**Written task 1:**
Using the passage on the song "Bawitdaba," say whether each statement agrees with it: (a) On the album version, "kill" was replaced with "love." (b) VH1 named the song the 47th best hard rock song of all time in 2000. (c) Kid Rock told The Baltimore Sun that mosh pits are about coexistence. Answer yes or no for each, and quote the words from the passage that decide it.

On the demo recording of the song, Kid Rock shouts, "Now get in the pit and try to kill someone!" For the album version, he replaced "kill" with "love." Kid Rock told The Baltimore Sun that he was glad he had changed the lyric, explaining that mosh pits are about coexistence.

==Reception==
Critics and fans consider "Bawitdaba" to be one of Kid Rock's best songs. In 2009, it was named the 47th best hard rock song of all time by VH1. The song was nominated for the 2000 Grammy Awards in the Best New Artist and Best Hard Rock Performance categories.

**Written task 2:**
Rewrite the lines of the dataset entries below as a numbered list, leaving out any blank lines.

**Dataset entries:**
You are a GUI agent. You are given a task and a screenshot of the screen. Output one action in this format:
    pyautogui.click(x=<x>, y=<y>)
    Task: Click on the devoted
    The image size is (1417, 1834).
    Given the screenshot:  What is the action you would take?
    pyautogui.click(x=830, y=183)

**Worked solution 1:**
(a) Yes: "For the album version, he replaced "kill" with "love."" (b) No: "In 2009, it was named the 47th best hard rock song of all time by VH1." (c) Yes: "Kid Rock told The Baltimore Sun that he was glad he had changed the lyric, explaining that mosh pits are about coexistence."

**Worked solution 2:**
1. You are a GUI agent. You are given a task and a screenshot of the screen. Output one action in this format:
2.     pyautogui.click(x=<x>, y=<y>)
3.     Task: Click on the devoted
4.     The image size is (1417, 1834).
5.     Given the screenshot:  What is the action you would take?
6.     pyautogui.click(x=830, y=183)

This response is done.